Indotimes.co.id – Pertamina melalui Kementerian BUMN pada bulan Oktober 2016 menambah satu direktorat baru yaitu Direktorat Mega Proyek Pengolahan dan Petrokimia.
Berdasarkan rencana investasi dalam 4-5 tahun yang akan datang, Direktorat Mega Proyek Pengolahan dan Petrokima akan menjalankan proyek senilai 30-40 milyar USD. Nilai tersebut sama dengan Rp 536 triliun dengan kurs Rp 13.400 per USD.
Jika di hitung dengan anggaran belanja dalam APBN 2017, nilai tersebut setara dengan 25 persen total pembelanjaan.
Di tengah Pertamina sedang melakukan pembenahan secara internal terkait dengan perlawanan terhadap mafia migas yang selama ini bergentayangan di sana, dengan adanya Direktorat MP3 ini bisa menimbulkan mafia migas yang baru mengingat dari total nilai proyek yang akan dikerjakan sangat besar.
Mengingat besarnya nilai proyek yang akan dijalankan, alangkah lebih bijaknya jika Kementrian BUMN meninjau kembali keberadaaan Direktorat Mega Proyek Pengolahan dan Petrokimia berada di dalam tubuh Pertamina.
Apalagi Direktorat ini ini menangani New Grass Root Refinery (NGRR), di mana ini merupakan tugas negara dan dalam hal pembangunan kilang minyak haruslah ada keberpihakan pemerintah tidak dapat sepenuhnya diserahkan kepada BUMN terutama terkait perencanaanya dan skema pembiayaanya.

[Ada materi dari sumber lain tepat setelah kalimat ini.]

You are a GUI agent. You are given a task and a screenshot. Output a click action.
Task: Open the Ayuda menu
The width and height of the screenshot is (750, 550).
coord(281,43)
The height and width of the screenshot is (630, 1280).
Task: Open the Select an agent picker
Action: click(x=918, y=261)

Pertamina sebagai BUMN Energy kita harus tetap fokus kepada fungsinya yaitu di sektor hulu tetap dan sektor hilir. Tantangan di sektor Hulu yang begitu besar dimana saat ini produksi kita yang terus menurun, sementara potensi cadangan migas kita cendrung ke arah Timur Indonesia dan laut dalam dengan resiko yang lebih besar.
Belum lagi harga minyak mentah dunia yang tetap stagnan, sedangkan biaya untuk kegiatan produksi terus meningkat.
Sektor hilir pun harus bekerja keras terkait dengan keinginan pemerintah dalama mewujudkan BBM satu harga keseluruh wilayah Indonesia serta penyaluran LPG 3 kg keseluruh wilayah Indonesia.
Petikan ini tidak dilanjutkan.